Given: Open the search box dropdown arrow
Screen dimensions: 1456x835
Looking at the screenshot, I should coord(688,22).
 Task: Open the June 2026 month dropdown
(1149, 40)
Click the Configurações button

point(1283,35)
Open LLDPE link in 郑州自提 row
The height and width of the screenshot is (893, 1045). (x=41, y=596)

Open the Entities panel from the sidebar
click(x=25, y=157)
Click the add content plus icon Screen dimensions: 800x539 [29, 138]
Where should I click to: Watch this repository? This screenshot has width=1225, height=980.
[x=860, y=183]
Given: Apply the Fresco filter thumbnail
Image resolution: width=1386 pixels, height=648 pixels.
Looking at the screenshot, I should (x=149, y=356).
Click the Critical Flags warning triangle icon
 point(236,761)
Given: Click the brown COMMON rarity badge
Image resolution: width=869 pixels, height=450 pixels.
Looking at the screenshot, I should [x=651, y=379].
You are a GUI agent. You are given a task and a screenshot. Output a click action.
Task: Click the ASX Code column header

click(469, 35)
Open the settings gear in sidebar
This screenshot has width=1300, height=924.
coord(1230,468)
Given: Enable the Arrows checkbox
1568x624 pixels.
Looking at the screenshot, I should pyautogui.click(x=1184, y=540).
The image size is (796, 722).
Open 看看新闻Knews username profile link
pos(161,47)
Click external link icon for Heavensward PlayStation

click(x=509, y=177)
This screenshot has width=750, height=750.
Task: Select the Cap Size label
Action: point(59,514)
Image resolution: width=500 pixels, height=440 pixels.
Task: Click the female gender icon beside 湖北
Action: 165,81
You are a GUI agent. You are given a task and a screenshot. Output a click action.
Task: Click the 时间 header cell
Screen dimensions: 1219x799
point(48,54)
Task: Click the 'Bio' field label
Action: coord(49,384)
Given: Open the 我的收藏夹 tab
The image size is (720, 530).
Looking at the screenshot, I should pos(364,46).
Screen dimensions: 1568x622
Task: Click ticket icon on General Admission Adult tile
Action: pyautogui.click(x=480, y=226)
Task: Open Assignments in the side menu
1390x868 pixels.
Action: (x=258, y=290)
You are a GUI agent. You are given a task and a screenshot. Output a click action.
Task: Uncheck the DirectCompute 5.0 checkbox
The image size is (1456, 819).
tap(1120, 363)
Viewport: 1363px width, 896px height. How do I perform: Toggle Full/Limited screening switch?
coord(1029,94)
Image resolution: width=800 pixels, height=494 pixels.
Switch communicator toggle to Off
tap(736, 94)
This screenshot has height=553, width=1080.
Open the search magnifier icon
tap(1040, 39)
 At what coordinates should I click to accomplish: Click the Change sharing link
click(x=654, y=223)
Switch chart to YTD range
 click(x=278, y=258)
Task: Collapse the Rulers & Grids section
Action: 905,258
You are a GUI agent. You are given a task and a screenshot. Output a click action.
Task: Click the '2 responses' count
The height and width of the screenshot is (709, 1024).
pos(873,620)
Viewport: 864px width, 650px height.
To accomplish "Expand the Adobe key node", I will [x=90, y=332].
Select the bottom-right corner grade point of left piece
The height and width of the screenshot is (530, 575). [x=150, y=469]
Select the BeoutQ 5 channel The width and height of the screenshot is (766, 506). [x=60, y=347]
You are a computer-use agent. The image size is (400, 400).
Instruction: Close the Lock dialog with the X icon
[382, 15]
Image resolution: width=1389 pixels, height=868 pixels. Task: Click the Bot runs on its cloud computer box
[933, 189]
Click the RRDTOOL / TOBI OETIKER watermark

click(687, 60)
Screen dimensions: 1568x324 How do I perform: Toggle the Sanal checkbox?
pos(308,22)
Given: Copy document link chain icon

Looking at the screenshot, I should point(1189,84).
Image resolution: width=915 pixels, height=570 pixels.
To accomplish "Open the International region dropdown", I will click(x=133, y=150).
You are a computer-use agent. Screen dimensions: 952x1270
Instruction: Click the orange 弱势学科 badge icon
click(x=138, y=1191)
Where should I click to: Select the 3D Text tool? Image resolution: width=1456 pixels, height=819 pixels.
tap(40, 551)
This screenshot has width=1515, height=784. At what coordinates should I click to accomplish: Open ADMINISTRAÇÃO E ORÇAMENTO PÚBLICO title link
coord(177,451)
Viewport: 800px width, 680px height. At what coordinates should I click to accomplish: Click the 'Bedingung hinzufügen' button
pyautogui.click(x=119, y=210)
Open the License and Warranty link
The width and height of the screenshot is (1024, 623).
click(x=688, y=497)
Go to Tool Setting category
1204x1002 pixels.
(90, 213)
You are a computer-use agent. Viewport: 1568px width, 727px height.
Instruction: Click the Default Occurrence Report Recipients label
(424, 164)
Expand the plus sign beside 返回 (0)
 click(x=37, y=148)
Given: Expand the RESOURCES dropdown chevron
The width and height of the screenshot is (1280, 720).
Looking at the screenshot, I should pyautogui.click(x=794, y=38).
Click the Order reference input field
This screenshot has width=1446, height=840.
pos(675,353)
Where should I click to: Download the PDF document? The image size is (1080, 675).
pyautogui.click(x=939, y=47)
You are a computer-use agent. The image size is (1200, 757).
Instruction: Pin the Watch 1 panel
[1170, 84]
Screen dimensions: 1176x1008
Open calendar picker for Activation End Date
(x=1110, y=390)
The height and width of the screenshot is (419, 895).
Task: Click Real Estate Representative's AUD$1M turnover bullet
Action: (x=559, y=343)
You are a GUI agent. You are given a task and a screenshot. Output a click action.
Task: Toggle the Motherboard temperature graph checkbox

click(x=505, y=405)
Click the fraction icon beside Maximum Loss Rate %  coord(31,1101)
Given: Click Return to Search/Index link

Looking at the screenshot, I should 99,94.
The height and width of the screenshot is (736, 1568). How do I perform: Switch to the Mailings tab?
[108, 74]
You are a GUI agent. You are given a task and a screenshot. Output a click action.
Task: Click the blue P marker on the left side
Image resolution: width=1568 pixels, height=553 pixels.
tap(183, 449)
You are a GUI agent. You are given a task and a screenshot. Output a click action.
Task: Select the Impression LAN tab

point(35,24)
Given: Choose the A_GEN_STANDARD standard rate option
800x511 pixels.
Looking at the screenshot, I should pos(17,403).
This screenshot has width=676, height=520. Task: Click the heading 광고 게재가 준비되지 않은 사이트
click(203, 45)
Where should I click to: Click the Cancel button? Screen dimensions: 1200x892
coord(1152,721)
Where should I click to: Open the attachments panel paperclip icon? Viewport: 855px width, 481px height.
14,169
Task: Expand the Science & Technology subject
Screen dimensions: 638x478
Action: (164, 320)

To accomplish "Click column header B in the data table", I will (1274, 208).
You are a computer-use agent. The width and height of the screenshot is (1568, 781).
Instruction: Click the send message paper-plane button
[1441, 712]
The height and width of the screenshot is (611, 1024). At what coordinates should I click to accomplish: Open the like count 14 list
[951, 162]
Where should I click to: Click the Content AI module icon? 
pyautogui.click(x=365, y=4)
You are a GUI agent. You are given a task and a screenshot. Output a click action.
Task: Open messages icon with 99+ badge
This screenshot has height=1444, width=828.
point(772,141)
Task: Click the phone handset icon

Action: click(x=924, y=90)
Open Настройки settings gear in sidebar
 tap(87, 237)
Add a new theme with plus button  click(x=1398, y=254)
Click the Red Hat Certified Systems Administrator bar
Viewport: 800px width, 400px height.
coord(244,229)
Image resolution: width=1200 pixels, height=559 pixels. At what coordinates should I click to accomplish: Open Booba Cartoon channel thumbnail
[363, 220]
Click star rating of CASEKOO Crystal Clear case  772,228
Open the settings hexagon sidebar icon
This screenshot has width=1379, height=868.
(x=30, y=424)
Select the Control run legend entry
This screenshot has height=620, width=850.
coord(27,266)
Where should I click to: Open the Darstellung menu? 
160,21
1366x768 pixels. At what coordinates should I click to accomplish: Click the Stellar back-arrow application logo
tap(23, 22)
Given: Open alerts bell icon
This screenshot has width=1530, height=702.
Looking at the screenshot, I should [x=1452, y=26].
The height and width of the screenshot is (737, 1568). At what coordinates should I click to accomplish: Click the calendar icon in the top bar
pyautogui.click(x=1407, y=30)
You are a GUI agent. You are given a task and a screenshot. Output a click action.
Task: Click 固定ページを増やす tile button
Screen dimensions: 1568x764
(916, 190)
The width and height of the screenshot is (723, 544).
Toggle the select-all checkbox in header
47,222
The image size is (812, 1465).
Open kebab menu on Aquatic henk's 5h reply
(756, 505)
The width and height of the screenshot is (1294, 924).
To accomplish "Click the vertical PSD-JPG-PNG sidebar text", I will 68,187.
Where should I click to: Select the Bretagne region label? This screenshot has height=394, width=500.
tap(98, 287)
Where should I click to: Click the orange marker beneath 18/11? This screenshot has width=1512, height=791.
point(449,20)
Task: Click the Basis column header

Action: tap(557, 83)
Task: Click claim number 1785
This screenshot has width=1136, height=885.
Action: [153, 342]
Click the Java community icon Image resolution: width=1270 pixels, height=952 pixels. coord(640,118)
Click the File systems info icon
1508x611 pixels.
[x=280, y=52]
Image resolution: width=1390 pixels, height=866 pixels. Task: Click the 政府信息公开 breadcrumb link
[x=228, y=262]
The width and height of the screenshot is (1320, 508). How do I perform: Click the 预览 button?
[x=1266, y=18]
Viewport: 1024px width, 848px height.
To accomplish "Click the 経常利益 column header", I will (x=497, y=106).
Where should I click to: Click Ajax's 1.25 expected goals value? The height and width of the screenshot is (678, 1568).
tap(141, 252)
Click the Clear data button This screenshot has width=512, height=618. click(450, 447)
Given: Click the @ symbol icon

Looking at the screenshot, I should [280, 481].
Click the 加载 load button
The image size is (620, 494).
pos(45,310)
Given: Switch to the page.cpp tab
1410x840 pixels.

============

Task description: Please copy the part of the records above that opens with the line containing "Given: Apply the Fresco filter thumbnail" and closes with the line containing "should pyautogui.click(x=1184, y=540).", with both of those lines included and every line kept as it is.

The completed task:
Given: Apply the Fresco filter thumbnail
Image resolution: width=1386 pixels, height=648 pixels.
Looking at the screenshot, I should (x=149, y=356).
Click the Critical Flags warning triangle icon
 point(236,761)
Given: Click the brown COMMON rarity badge
Image resolution: width=869 pixels, height=450 pixels.
Looking at the screenshot, I should [x=651, y=379].
You are a GUI agent. You are given a task and a screenshot. Output a click action.
Task: Click the ASX Code column header

click(469, 35)
Open the settings gear in sidebar
This screenshot has width=1300, height=924.
coord(1230,468)
Given: Enable the Arrows checkbox
1568x624 pixels.
Looking at the screenshot, I should pyautogui.click(x=1184, y=540).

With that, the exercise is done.